This book is a scathing indictment of the U.K.’s Vickers commission report on banking, and with good reason. The opening sentence of the Executive Summary reads:
“The Independent British Banking Commission, the Vickers Commission was charged with keeping the British economy safe from another major failure of its banking system – a failure from which the UK economy is still reeling. Unfortunately, it’s done nothing of the kind.”
And later in the summary, Kotlikoff says,
“Instead of fixing the real problems with banking - opacity and leverage – the Vickers Commission Report pretends to fix banking by re-arranging the deck chairs.”
The book is short: roughly 25,000 words. But quality is more important than quantity.

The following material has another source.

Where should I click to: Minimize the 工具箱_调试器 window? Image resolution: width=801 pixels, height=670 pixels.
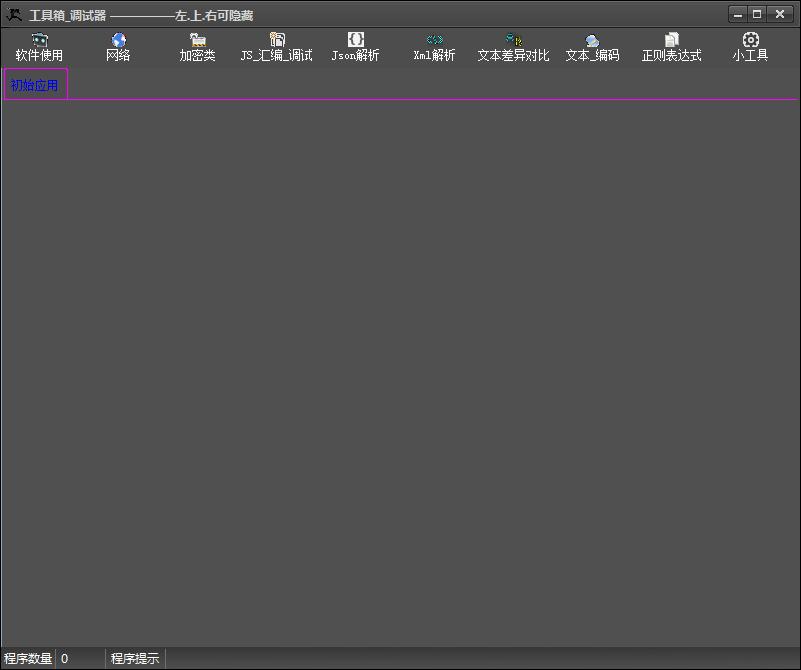click(x=737, y=14)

The Vickers commission proposes splitting banking into two categories (in a similar way to Glass-Steagall). There are “High Street / retail” banks (or bank subsidiaries), and in contrast “casino / investment” banks (or bank subsidiaries), and the two are allegedly separated by a “ring-fence”.

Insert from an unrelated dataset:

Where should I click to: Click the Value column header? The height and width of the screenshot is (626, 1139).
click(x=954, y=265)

Some basic points made by Kotlikoff are as follows.
1. Vickers HINTS that it would let investment banks go bust. But as is obvious from the demise of Lehmans, it is very doubtful as to whether that was a good idea. The consequences were disastrous. So would Vickers let investments banks go bust? They aren’t clear on that one.
2. Vickers proposals would not have saved Lehmans.
3. Several crucial decisions as to what needs to be done to effect the much vaunted ring fence are just not taken by Vickers. That is, the Vickers report leaves those decisions to “the regulators”. (That’s the folk with a proven inability to regulate banks.) As Kotlikoff says in his conclusion, “The Commission’s proposals are a full employment act for regulators.”
Incidentally, Kotlikoff missed a trick here. One of decisions you might think Vickers would have taken in relation to it’s “ring-fence” is the decision as to whether ring-fenced banks can lend to large corporations. But they shy away from that decision (top of p.12 of the Vickers report).
4. Vickers fails to deal with the central problem with banking in its present form. This is that banks can promise to return £X to depositors for every £X deposited at the same time as investing or lending on that money in ways that are nowhere near 100% safe. And as soon as those investments / loans turn out to be worth significantly less than their face value, the bank is bust. How many European banks are currently bust in all but name? We don’t know.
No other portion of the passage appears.